## [YOUR TASK]
Copy exactly. Include the line containing "The width and", every line after it, and the last line below, but no pictures.

## [INPUT]
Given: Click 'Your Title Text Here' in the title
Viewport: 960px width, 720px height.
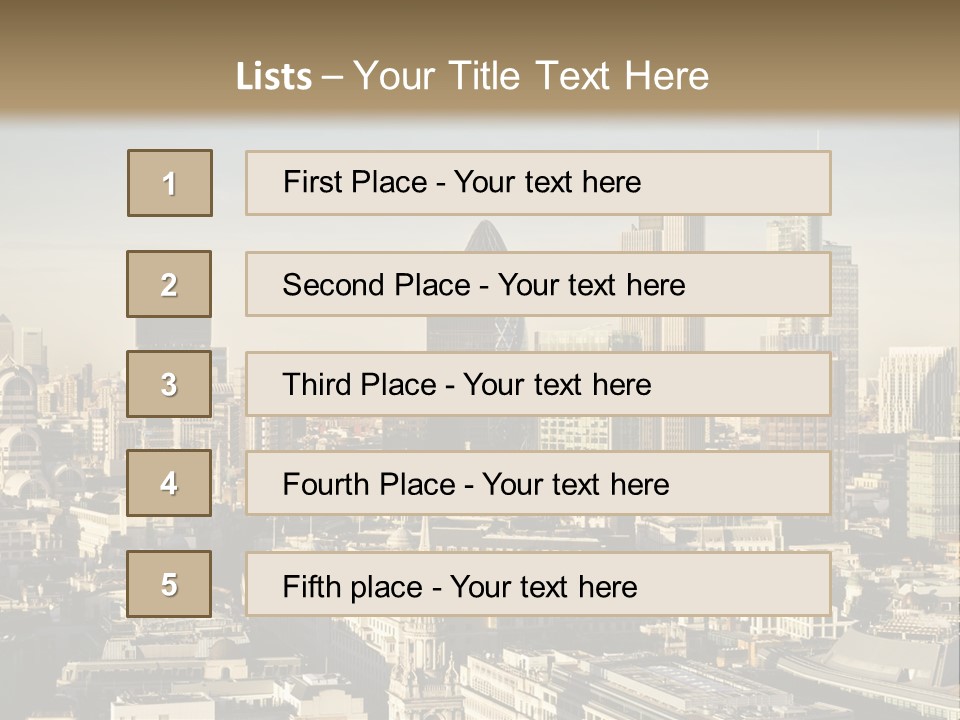Looking at the screenshot, I should [x=531, y=76].
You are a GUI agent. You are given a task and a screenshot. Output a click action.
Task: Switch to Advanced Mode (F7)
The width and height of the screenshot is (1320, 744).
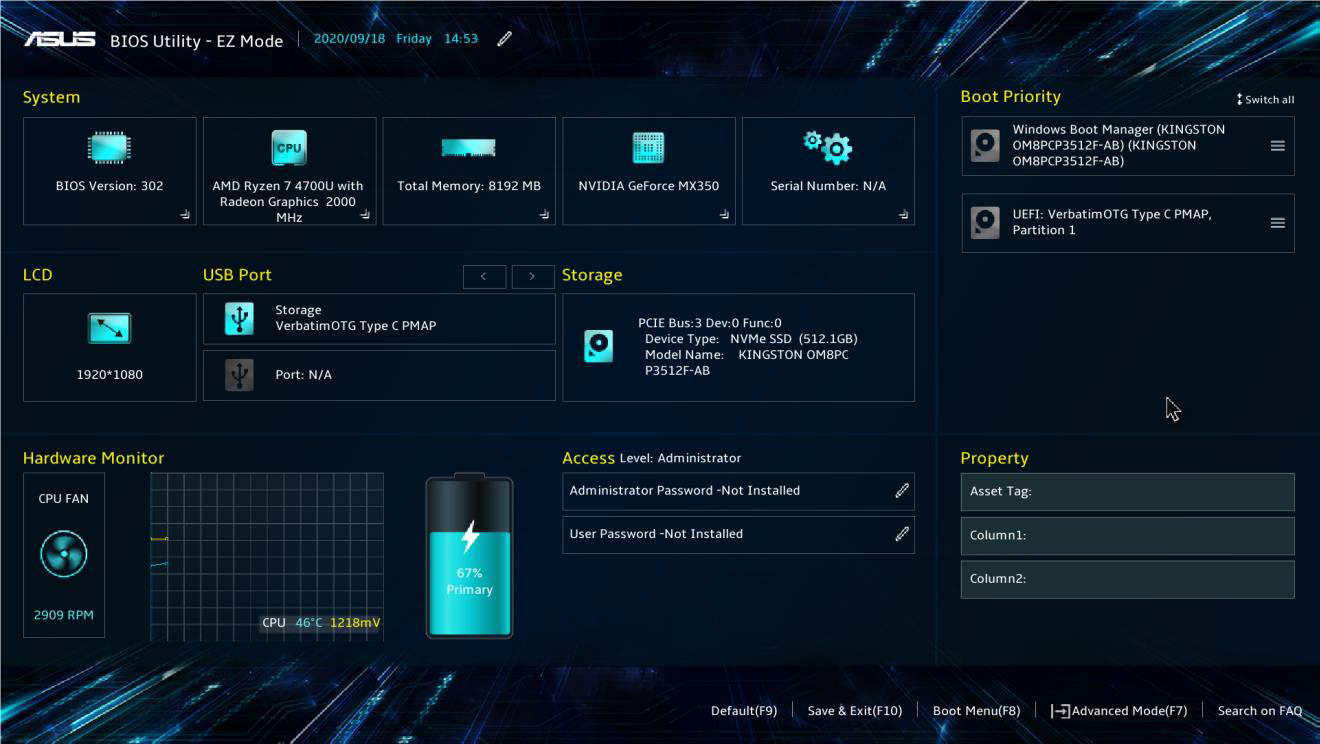(1123, 711)
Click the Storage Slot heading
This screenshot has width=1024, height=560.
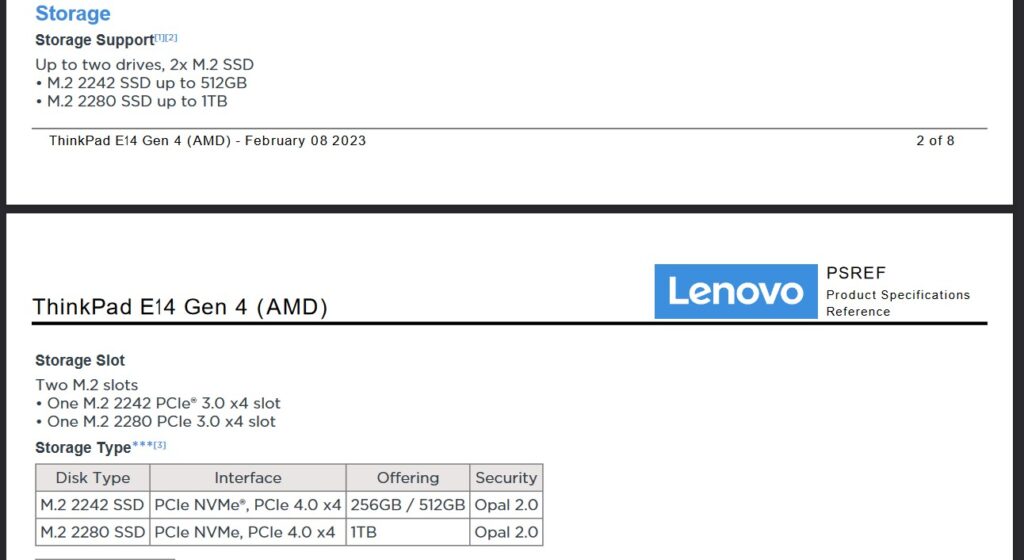pyautogui.click(x=80, y=360)
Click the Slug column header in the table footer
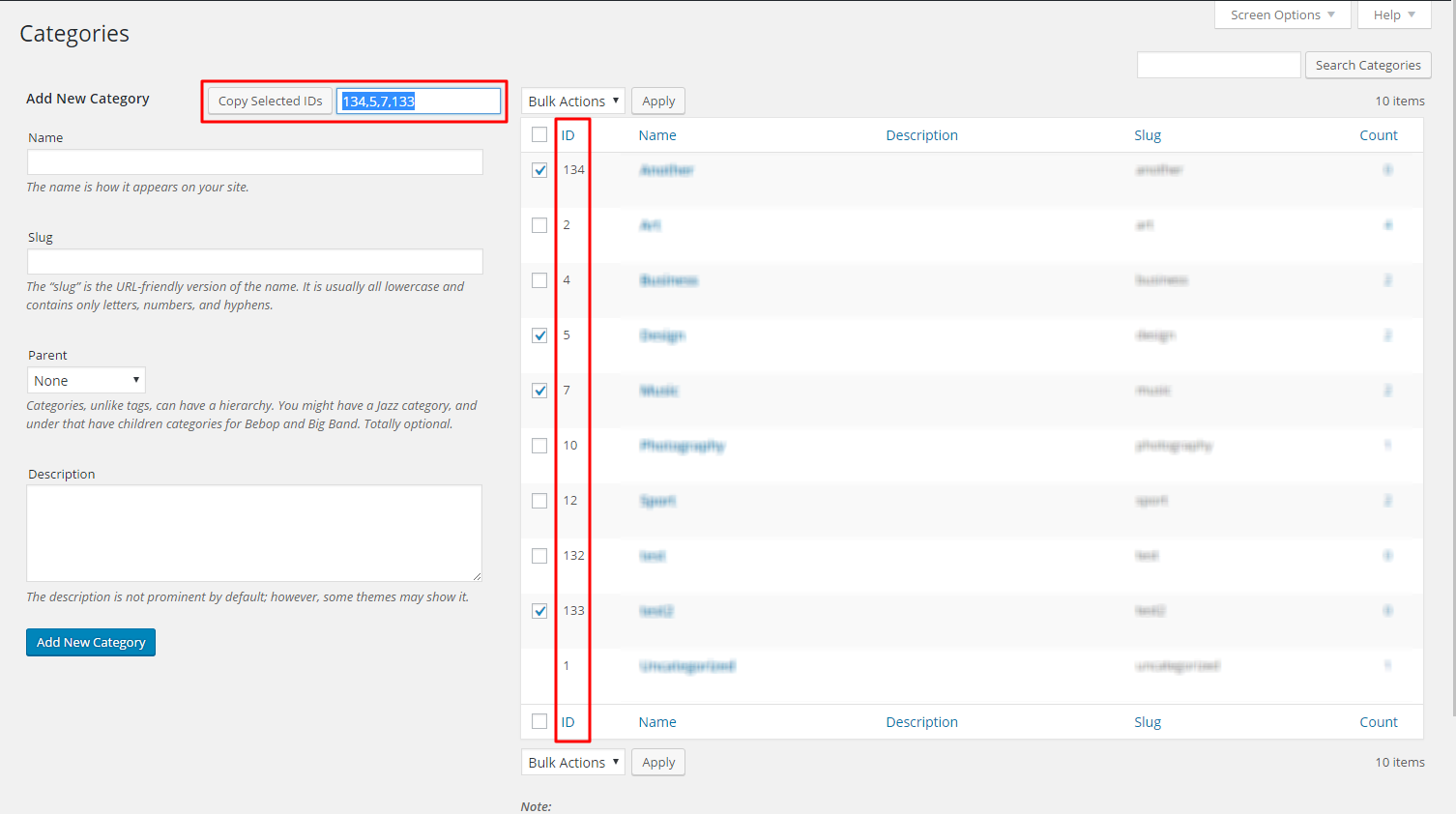Screen dimensions: 1456x814 (1148, 722)
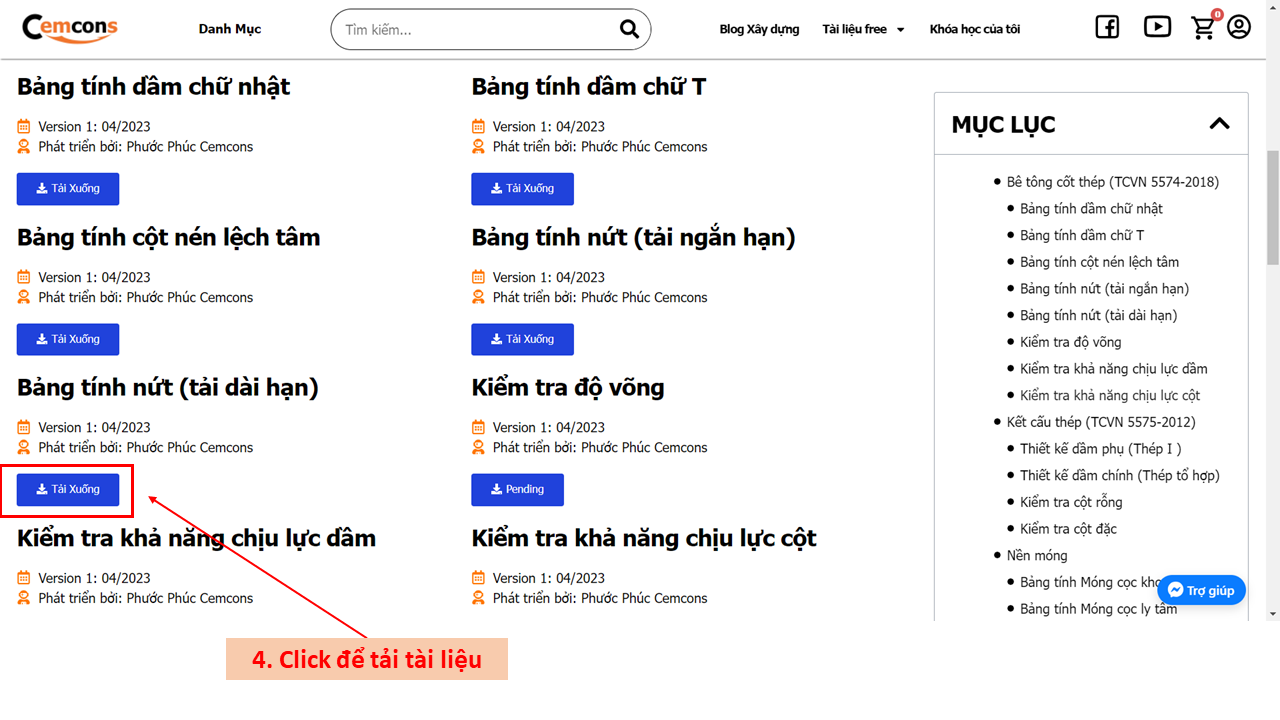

## [COMPLETED TASK]
The width and height of the screenshot is (1320, 744).
(1123, 711)
Click the Storage Slot heading
This screenshot has width=1024, height=560.
pyautogui.click(x=80, y=360)
Click the Slug column header in the table footer
Screen dimensions: 1456x814 (1148, 722)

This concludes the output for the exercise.